Substâncias como cafeína, cocaína, nicotina, opiáceos, são produzidas por diversas plantas.

Os fungos, que não têm nada a ver com o reino vegetal, mas também estão sujeitos à fome alheia, produzem entre outras o LSD. Até a banana e o alface – diz um conhecido – são capazes de fazer alguém alucinar, se preparados da maneira certa. Funcionam muito bem para insetos e outros animais, entre eles os macacos pelados, em doses fatais para os pequenos, mas fracas o suficiente para apenas nos dar barato.

cogumelo
Cogumelo amanita. Parece gostoso, mas você não é o Super Mario.
© fmc.nikon.d40

Todos usamospsicotrópicos.

O mecanismo de recompensa

Os mecanismos de ação das drogas são bem variados, mas a maioria delas tem algo em comum, a sensação de prazer e o vício.

Nosso cérebro possui um mecanismo de recompensa, algo muito antigo entre os animais e importantíssimo. A cada geração, como sabemos o que comer ou não comer? Do que adianta um cérebro programado para gostar de certo tipo de alimento se o ambiente está em constante mudança e as dietas são bem variadas de animal para animal?
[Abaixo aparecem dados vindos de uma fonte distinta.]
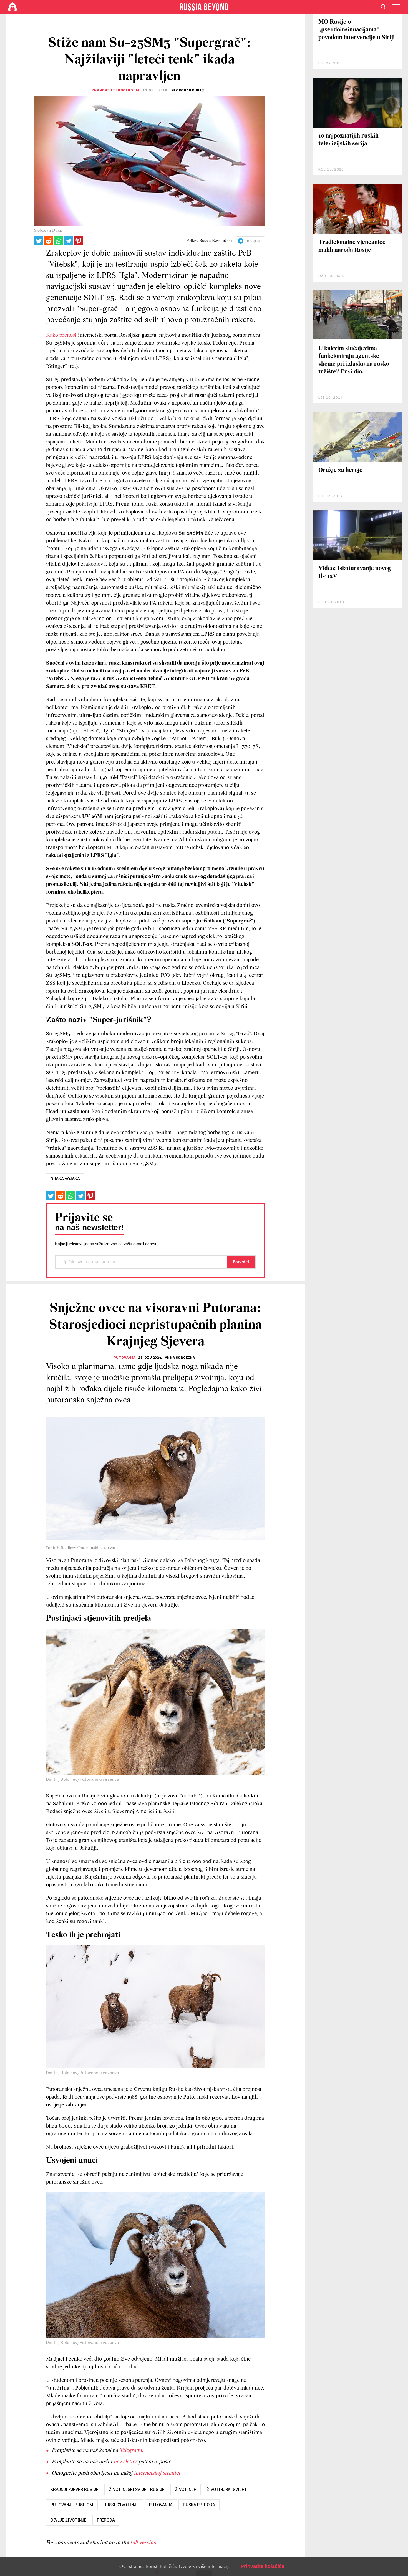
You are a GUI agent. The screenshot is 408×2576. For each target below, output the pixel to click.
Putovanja (125, 1358)
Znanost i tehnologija (116, 90)
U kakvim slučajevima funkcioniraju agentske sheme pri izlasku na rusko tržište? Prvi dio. (353, 360)
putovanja (161, 2504)
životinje (185, 2489)
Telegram (254, 241)
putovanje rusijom (72, 2504)
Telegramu (131, 2450)
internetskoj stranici (157, 2473)
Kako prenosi (61, 335)
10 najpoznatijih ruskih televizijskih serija (348, 140)
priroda (106, 2520)
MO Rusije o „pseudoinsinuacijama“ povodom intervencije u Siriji (356, 30)
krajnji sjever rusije (75, 2489)
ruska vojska (65, 1178)
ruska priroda (199, 2504)
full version (143, 2542)
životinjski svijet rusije (137, 2489)
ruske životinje (121, 2504)
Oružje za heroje (340, 470)
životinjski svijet (226, 2489)
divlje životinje (69, 2520)
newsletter (125, 2462)
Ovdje (185, 2566)
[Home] (12, 7)
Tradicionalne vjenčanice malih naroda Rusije (352, 246)
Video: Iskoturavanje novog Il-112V (354, 572)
Temos um mecanismo muito mais universal. Quando você come algo novo de grande valor nutritivo, como um sorvete – aquela bola de gordura e açúcar deliciosa – teria sido para um caçador–coletor, seu cérebro recebe a informação de que aquilo é bom e dispara o núcleo acumbente. Essa região bem antiga do cérebro registra o estímulo como prazer, de forma que você se sente bem e incentivado a agir daquela forma novamente, é o mecanismo de recompensa. O mesmo serve para atitudes importantes como o sexo.

cerebro
Transmissão do impulso nervoso do axônio para o dendrito. Um-hum.

Quem comanda os impulsos nervosos que fazem a comunicação no cérebro são as sinapses. Um neurônio não encosta no outro, a ligação entre eles não é física, é química. A terminação de um axônio – prolongamento do neurônio que manda informação –  possui vesículas que secretam substâncias chamadas neurotransmissores que encontram os receptores do próximo neurônio, no dendrito – prolongamento que recebe a informação. Diferentes neurotransmissores são recebidos por diferentes neurônios e mandam diferentes mensagens.

A grande maioria das drogas age como ou através de neurotransmissores. Por mais que atuem em diferentes regiões do cérebro, acabam de uma forma ou de outra liberando dopamina no núcleo acumbente, onde o neurotransmissor desencadeia a sensação de prazer.

A cocaína impede a retomada de dopamina pelo axônio, mantendo uma grande concentração dela na sinapse. Metanfetamina, heroína e o THC, princípio ativo da maconha, estimulam a liberação da dopamina. Já o LSD e o Extasy atuam sobre outro neurotransmissor, a serotonina, e acabam agindo no mecanismo de recompensa por outra via.

(Se estiver com o inglês em dia e quiser como e onde cada uma age, veja essa animação dos ratinhos drogados.)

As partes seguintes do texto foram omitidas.